* **Extrait choisi**:
──────────
C'est le meilleur essai que j'ai lu depuis le début de l'année et son intérêt porte encore plus avec la perspective prochaine des élections présidentielles.

Un livre court mais combien dense sur un sujet brûlant: les "invisibles", ceux dont on a parlé pendant la crise du Covid, occupant les postes à danger pendant l'épidémie et, au-delà, les populations des classes populaires, de plus en plus marginalisées et précarisées du fait des politiques menées par certaines élites de plus en plus coupées de leur base.
En cela le livre reprend certaines thèses de Jérôme Fourquet dans "L'archipel français" mais va plus loin pour ce qui est de sa démonstration pour ce qui est de l'effondrement culturel des élites (un des symptômes à cet égard, d'après l'auteur, est la faible audience réalisée récemment par la cérémonie de remise des Césars...)
──────────
* **Consigne 1**:
Dans l'extrait choisi, de quel ouvrage de Jérôme Fourquet le livre reprend-il certaines thèses ?
* **Consigne 2**:
Expliquez, d'après l'extrait choisi, pourquoi les classes populaires sont de plus en plus marginalisées et précarisées.
La liste n'a aucun rôle dans ce travail.

* **Données fournies**:
──────────
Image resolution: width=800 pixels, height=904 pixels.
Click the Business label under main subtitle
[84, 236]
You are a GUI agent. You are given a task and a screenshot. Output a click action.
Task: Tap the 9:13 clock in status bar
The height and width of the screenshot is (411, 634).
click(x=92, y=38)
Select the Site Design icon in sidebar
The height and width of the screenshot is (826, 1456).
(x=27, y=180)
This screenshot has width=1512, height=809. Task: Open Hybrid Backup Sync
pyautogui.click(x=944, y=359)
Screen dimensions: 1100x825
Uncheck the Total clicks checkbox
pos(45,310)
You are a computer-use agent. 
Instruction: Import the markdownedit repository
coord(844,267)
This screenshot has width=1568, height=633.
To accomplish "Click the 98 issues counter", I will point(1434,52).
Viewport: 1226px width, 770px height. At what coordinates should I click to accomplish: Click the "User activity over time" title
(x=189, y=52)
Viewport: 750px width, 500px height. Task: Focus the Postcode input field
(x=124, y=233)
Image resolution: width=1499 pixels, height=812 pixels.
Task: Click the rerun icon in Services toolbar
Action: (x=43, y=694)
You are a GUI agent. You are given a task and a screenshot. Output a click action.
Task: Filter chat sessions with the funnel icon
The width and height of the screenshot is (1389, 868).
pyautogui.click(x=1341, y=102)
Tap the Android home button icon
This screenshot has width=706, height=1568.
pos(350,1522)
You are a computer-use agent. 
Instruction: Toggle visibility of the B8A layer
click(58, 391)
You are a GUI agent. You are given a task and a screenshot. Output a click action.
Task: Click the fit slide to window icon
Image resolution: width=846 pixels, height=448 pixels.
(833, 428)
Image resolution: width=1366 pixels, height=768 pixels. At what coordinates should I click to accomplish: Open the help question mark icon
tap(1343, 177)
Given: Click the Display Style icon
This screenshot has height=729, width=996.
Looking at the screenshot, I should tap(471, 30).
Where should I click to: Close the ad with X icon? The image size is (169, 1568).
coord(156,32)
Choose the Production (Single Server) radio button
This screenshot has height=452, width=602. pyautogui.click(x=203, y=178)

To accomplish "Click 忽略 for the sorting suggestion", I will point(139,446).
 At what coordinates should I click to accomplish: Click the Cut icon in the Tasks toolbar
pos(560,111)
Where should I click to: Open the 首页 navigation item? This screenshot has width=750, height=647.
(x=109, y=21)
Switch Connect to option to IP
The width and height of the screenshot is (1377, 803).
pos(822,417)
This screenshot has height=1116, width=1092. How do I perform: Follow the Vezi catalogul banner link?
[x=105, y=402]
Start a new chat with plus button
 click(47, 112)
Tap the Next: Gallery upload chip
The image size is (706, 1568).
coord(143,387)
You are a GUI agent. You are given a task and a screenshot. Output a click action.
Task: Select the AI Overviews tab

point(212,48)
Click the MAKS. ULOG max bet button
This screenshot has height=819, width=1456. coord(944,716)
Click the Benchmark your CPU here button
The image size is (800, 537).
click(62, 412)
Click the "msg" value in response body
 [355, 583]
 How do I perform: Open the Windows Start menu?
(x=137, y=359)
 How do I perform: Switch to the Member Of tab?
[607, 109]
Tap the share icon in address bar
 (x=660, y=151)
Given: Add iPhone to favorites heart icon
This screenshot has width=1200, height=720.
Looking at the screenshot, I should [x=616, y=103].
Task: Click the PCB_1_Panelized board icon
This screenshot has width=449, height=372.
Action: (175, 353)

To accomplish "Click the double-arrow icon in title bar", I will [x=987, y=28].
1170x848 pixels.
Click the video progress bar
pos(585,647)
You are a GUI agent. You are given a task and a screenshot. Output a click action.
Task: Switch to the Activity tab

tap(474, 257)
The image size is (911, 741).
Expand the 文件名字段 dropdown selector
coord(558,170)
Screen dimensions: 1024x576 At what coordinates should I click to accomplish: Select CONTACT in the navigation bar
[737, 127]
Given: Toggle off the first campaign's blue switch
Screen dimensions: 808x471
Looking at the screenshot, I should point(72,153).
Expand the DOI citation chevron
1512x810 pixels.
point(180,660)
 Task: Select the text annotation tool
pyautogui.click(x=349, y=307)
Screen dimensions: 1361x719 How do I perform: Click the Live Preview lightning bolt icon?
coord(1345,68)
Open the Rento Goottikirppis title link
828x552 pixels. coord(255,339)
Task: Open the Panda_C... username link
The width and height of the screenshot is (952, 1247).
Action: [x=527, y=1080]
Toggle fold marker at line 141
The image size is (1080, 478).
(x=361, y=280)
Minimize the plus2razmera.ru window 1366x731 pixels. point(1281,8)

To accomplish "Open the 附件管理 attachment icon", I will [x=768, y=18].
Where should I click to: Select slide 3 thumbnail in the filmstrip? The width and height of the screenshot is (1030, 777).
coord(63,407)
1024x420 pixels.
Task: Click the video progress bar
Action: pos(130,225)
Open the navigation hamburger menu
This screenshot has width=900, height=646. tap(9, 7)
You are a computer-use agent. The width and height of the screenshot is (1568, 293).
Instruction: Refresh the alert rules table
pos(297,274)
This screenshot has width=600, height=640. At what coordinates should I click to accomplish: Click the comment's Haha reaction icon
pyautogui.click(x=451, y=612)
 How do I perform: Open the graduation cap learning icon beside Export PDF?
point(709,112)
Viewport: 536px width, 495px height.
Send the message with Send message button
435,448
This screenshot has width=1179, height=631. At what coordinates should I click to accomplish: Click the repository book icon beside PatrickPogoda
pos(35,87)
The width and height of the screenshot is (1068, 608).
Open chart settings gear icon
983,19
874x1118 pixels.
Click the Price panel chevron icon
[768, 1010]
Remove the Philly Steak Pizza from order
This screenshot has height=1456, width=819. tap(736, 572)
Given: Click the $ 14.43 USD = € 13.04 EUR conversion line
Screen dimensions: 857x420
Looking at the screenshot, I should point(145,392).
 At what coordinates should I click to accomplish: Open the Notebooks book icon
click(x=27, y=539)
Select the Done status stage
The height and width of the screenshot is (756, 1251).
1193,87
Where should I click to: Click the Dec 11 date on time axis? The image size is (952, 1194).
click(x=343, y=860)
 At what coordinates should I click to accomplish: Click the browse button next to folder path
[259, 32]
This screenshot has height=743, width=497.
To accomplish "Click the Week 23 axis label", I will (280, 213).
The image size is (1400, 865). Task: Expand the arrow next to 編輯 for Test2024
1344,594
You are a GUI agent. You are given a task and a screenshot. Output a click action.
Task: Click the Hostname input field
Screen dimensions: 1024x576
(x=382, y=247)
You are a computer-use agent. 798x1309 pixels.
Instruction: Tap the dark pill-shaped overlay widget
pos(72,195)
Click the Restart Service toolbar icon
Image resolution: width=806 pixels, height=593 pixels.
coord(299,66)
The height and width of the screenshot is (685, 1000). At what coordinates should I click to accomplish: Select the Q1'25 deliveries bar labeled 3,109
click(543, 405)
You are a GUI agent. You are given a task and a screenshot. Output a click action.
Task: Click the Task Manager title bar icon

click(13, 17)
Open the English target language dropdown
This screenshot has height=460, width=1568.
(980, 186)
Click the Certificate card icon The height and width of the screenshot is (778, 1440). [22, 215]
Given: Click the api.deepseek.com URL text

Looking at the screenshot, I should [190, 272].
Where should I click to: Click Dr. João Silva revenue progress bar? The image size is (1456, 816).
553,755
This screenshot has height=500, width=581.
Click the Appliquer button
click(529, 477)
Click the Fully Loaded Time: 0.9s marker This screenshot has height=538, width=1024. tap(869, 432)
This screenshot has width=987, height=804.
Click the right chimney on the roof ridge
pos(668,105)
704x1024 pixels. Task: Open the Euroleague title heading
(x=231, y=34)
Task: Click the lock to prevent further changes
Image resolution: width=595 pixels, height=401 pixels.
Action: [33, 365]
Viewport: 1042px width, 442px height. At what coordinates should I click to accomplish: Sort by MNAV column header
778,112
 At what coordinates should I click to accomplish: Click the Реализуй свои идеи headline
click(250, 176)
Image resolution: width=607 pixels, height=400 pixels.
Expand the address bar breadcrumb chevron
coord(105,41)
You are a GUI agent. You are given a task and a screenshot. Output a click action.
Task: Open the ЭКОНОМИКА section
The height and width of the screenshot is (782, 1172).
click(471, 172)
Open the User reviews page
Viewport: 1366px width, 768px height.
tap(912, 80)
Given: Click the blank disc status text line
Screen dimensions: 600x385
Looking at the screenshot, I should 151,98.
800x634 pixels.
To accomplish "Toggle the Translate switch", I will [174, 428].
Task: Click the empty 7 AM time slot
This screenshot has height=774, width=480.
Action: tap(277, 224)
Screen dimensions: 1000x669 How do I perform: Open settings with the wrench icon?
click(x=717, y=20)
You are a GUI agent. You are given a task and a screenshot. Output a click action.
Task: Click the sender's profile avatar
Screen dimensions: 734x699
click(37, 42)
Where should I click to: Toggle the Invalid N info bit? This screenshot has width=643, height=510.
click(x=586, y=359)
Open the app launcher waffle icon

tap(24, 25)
──────────
* **Réponse rédigée 1**:
Il reprend certaines thèses de « L'archipel français ».

* **Réponse rédigée 2**:
Elles le sont du fait des politiques menées par certaines élites, qui sont de plus en plus coupées de leur base.